**EXERCISE GOAL:**
Copy task for the material below: print the line with "The width and height of the screenshot is (697, 610)." and every line after it to the end, exactly as written, without the pictures.

DATA TO EXAMINE section start

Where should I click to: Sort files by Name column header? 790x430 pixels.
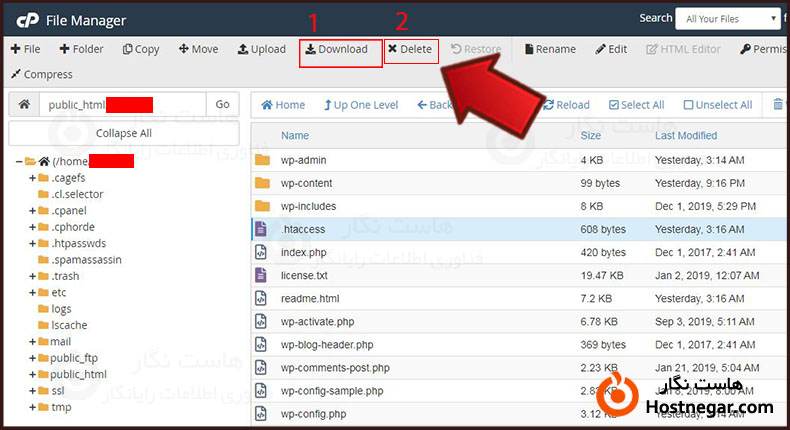295,135

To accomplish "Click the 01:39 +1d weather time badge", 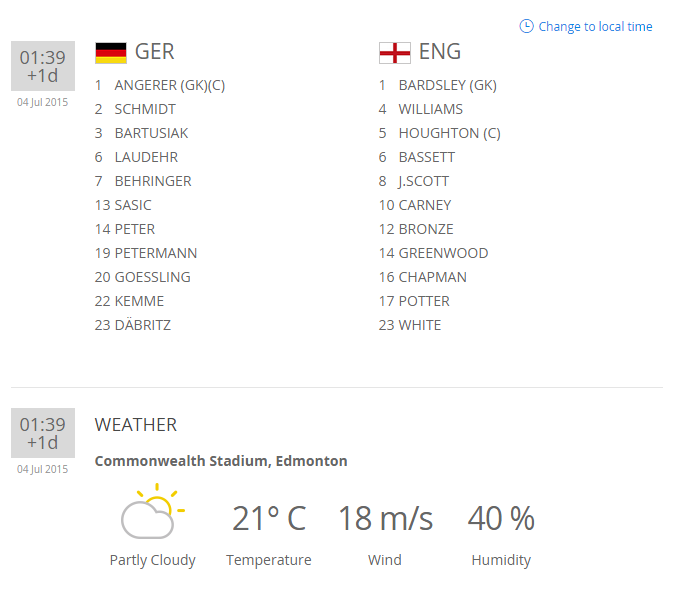I will [43, 433].
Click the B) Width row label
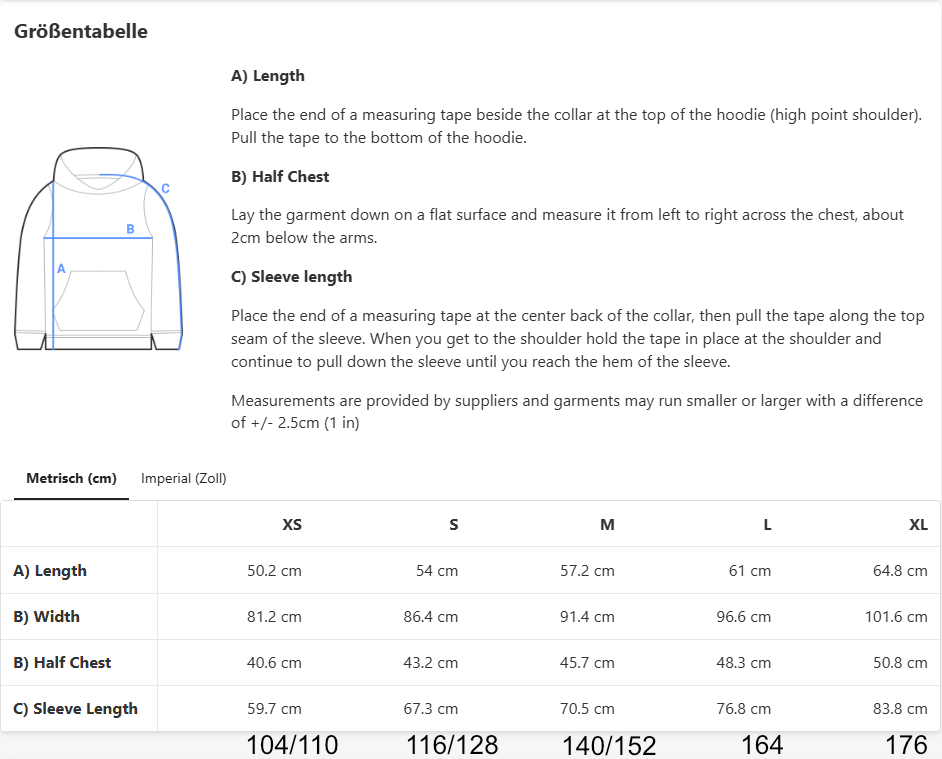The image size is (942, 759). click(x=46, y=617)
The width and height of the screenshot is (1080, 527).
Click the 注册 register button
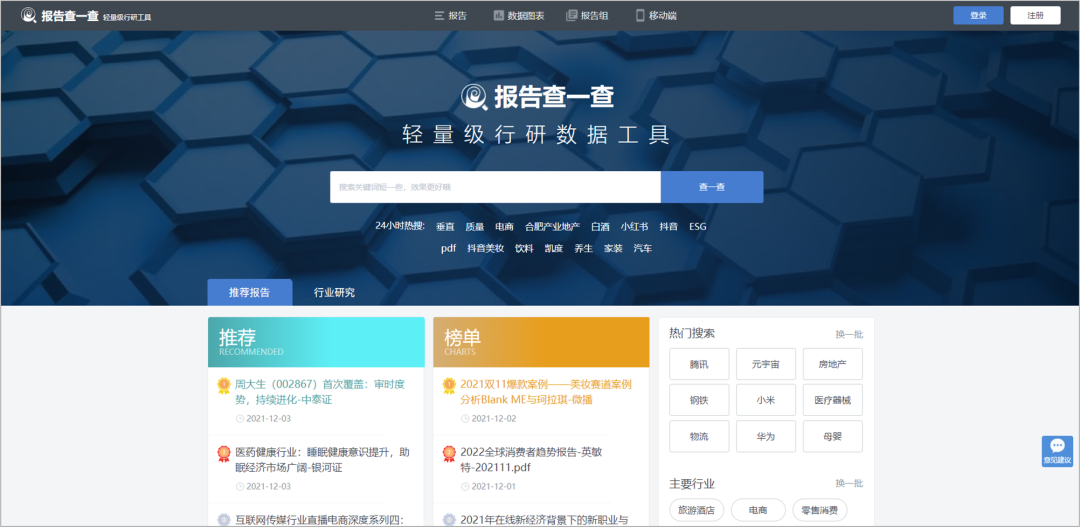(1035, 15)
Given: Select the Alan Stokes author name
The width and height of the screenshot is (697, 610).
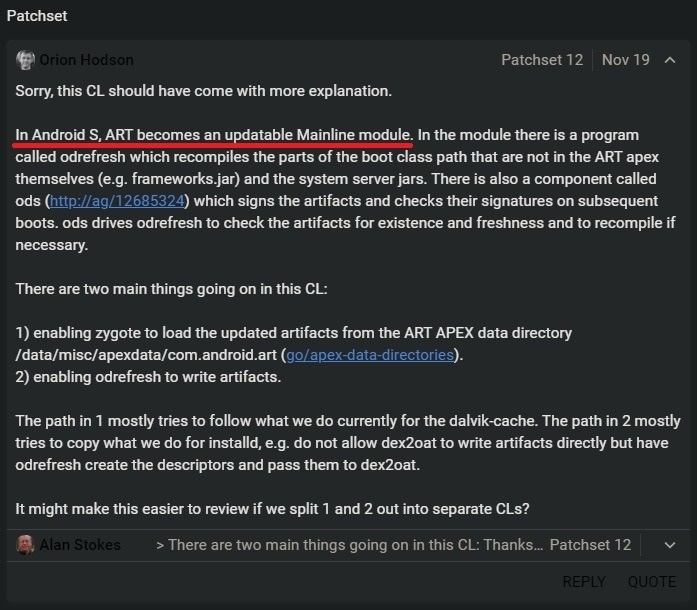Looking at the screenshot, I should [80, 545].
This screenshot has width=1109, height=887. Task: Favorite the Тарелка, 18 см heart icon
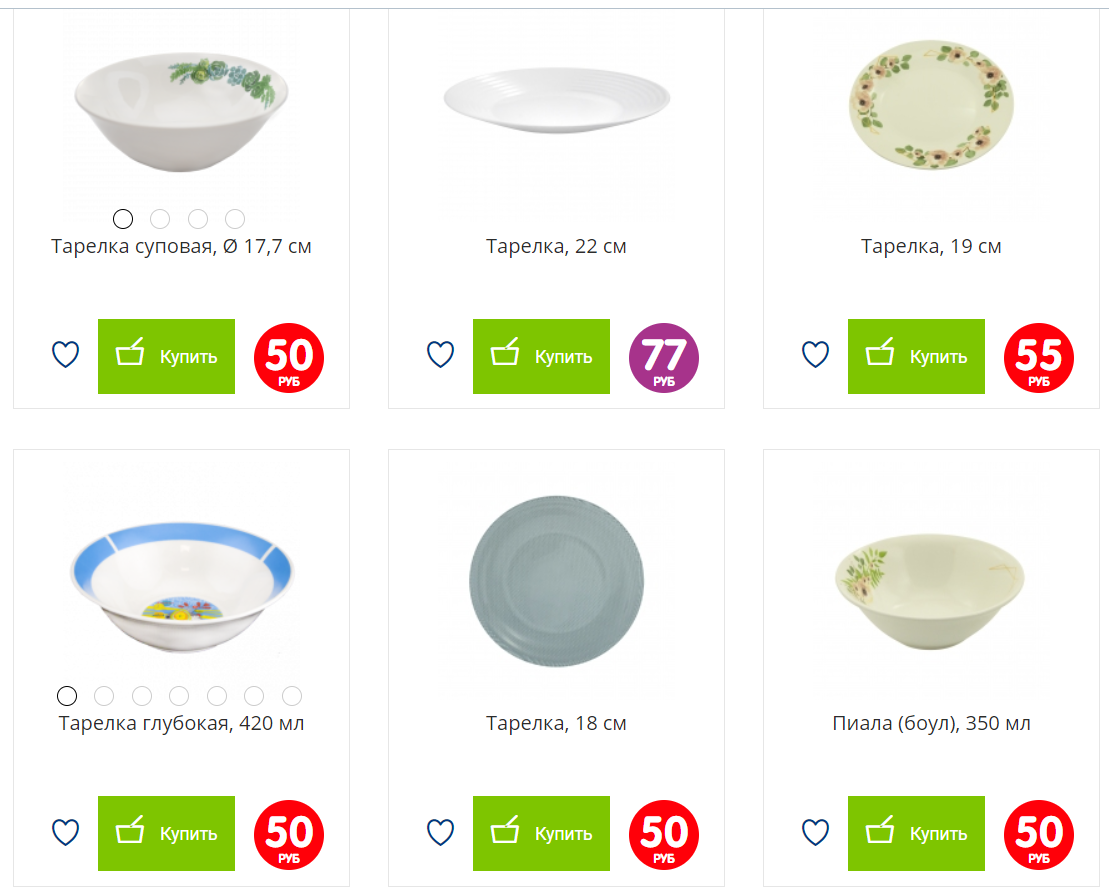tap(441, 832)
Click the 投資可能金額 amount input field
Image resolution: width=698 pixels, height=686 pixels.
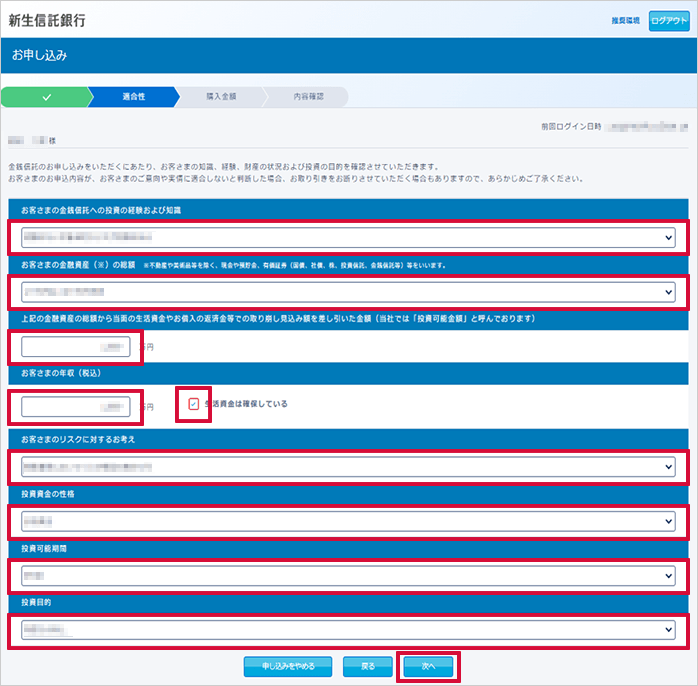(x=76, y=347)
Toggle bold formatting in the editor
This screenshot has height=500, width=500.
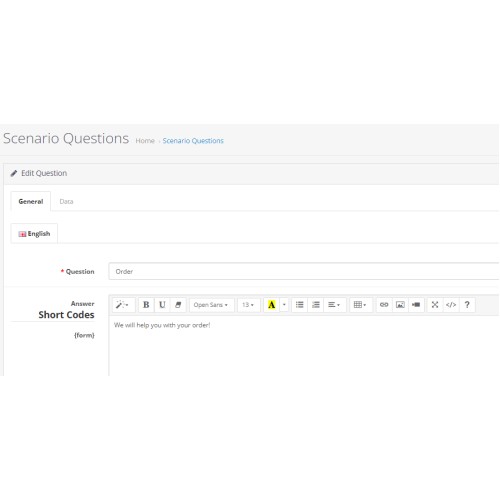tap(146, 305)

DATA TO EXAMINE section end

**SOLVED PROBLEM:**
The width and height of the screenshot is (697, 610).
Looking at the screenshot, I should [80, 545].
This screenshot has width=1109, height=887. Task: Favorite the Тарелка, 18 см heart icon
tap(441, 832)
Click the 投資可能金額 amount input field
Image resolution: width=698 pixels, height=686 pixels.
(x=76, y=347)
Toggle bold formatting in the editor
This screenshot has height=500, width=500.
tap(146, 305)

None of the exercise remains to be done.